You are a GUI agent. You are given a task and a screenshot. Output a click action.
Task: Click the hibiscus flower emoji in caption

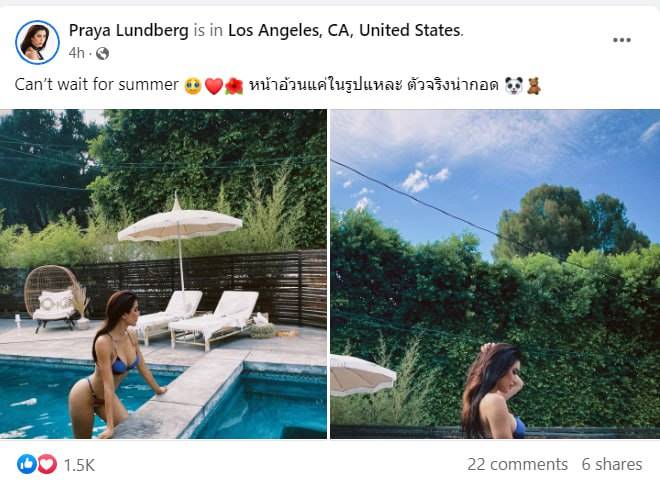234,86
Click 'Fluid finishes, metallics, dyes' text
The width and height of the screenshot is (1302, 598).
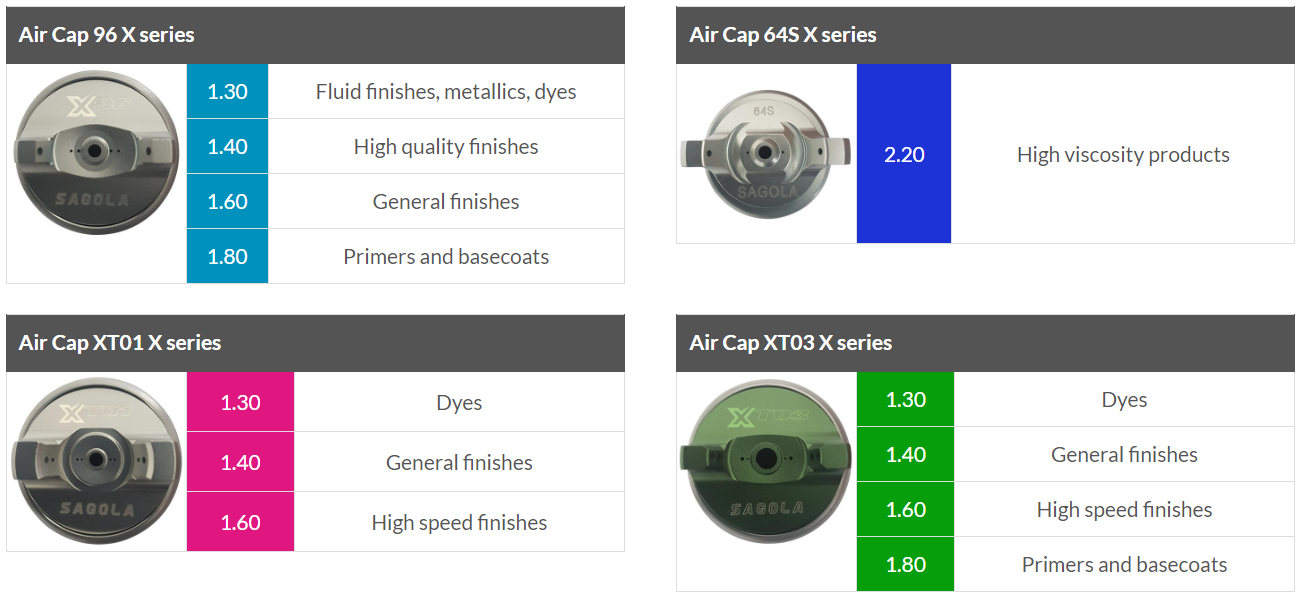446,92
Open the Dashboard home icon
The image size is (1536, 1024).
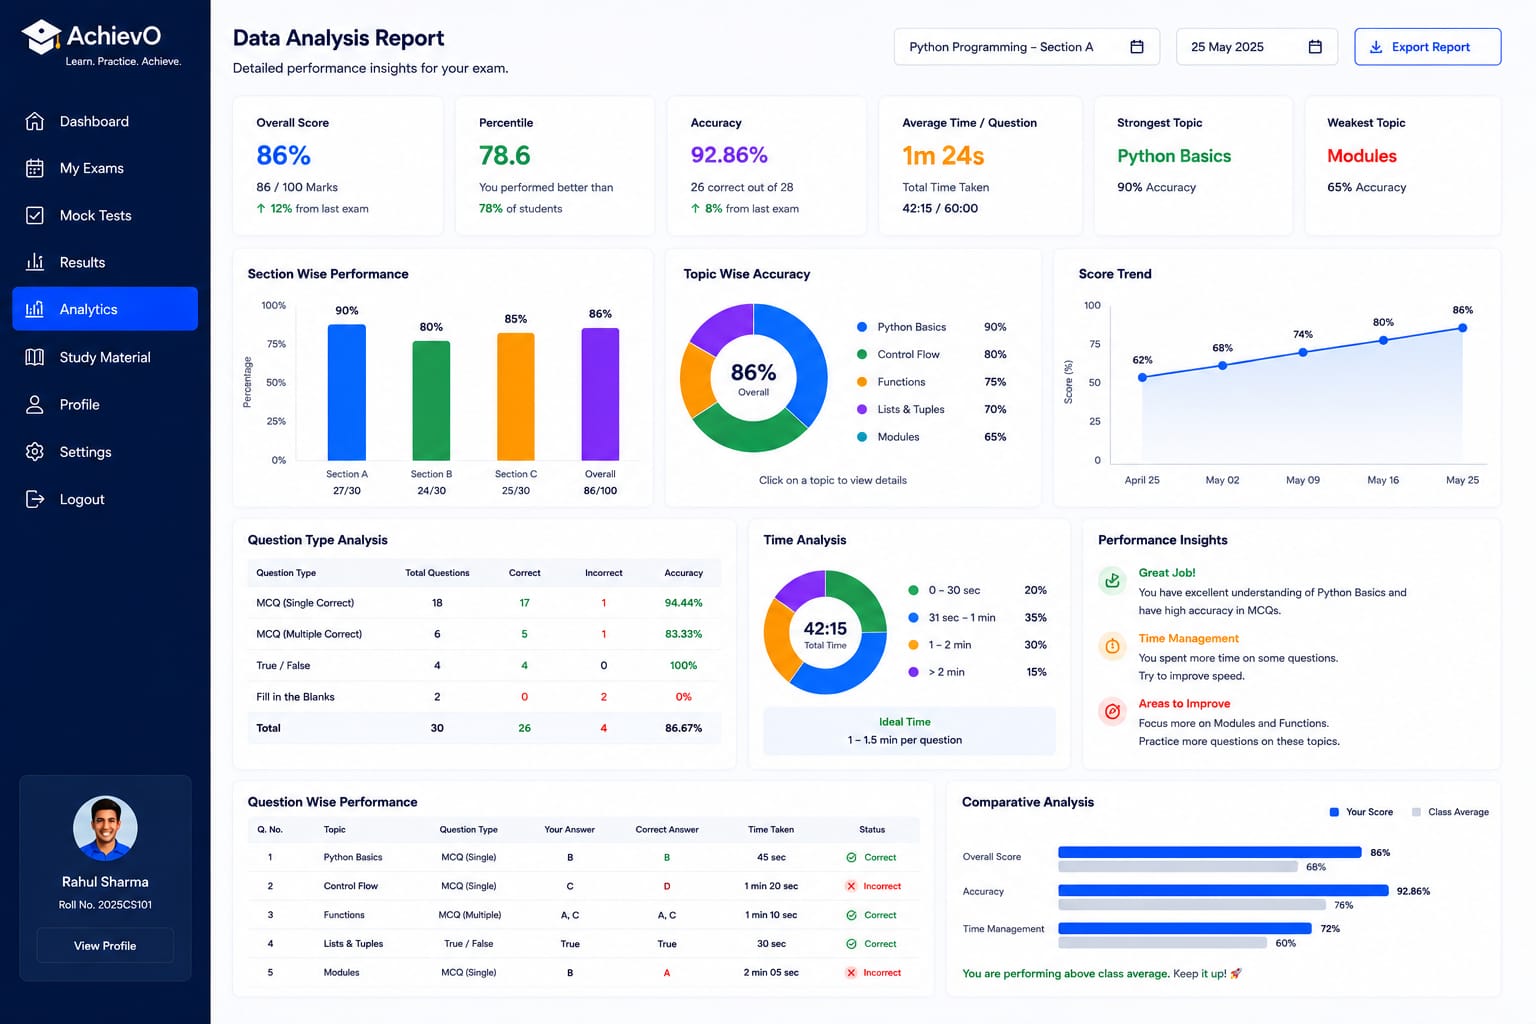tap(35, 121)
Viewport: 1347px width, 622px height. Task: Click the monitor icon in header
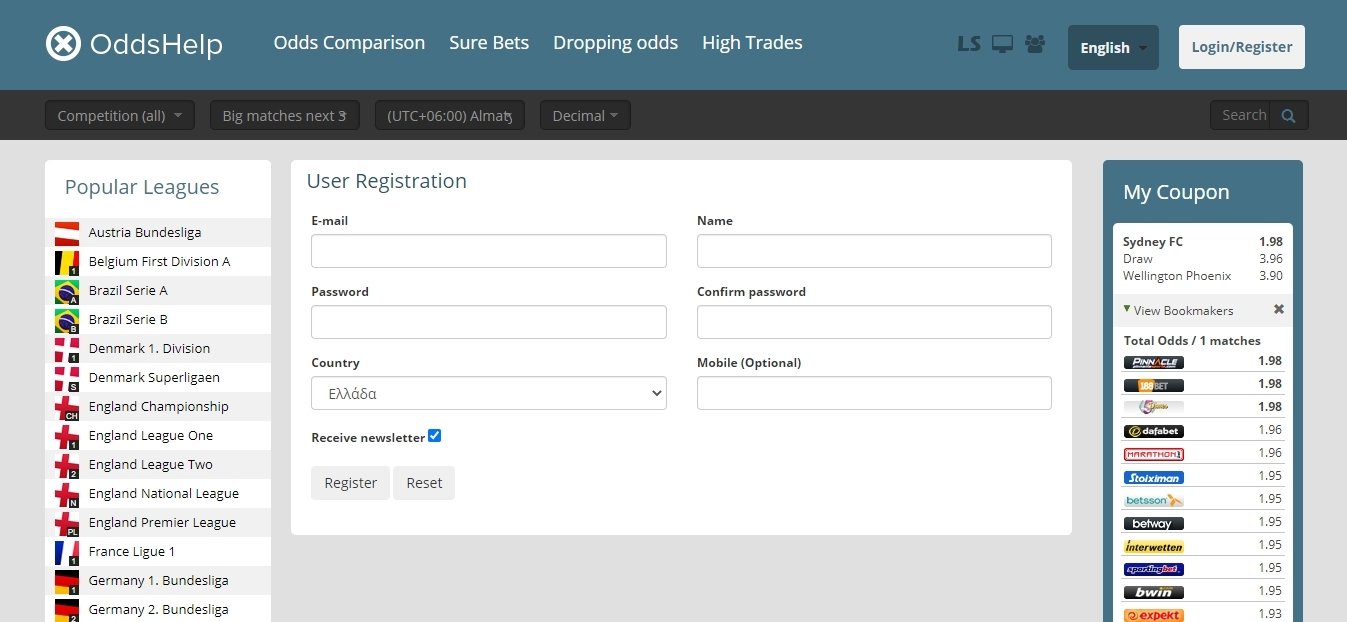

--

▶ [Task to complete]:
Copy out the text of all the entries above word for word, without the pictures.

▶ [Right answer]:
You are a GUI agent. You are given a task and a screenshot. Output a click action.
Task: Click the hibiscus flower emoji in caption

234,86
Click 'Fluid finishes, metallics, dyes' text
The width and height of the screenshot is (1302, 598).
446,92
Open the Dashboard home icon
The image size is (1536, 1024).
tap(35, 121)
Viewport: 1347px width, 622px height. Task: Click the monitor icon in header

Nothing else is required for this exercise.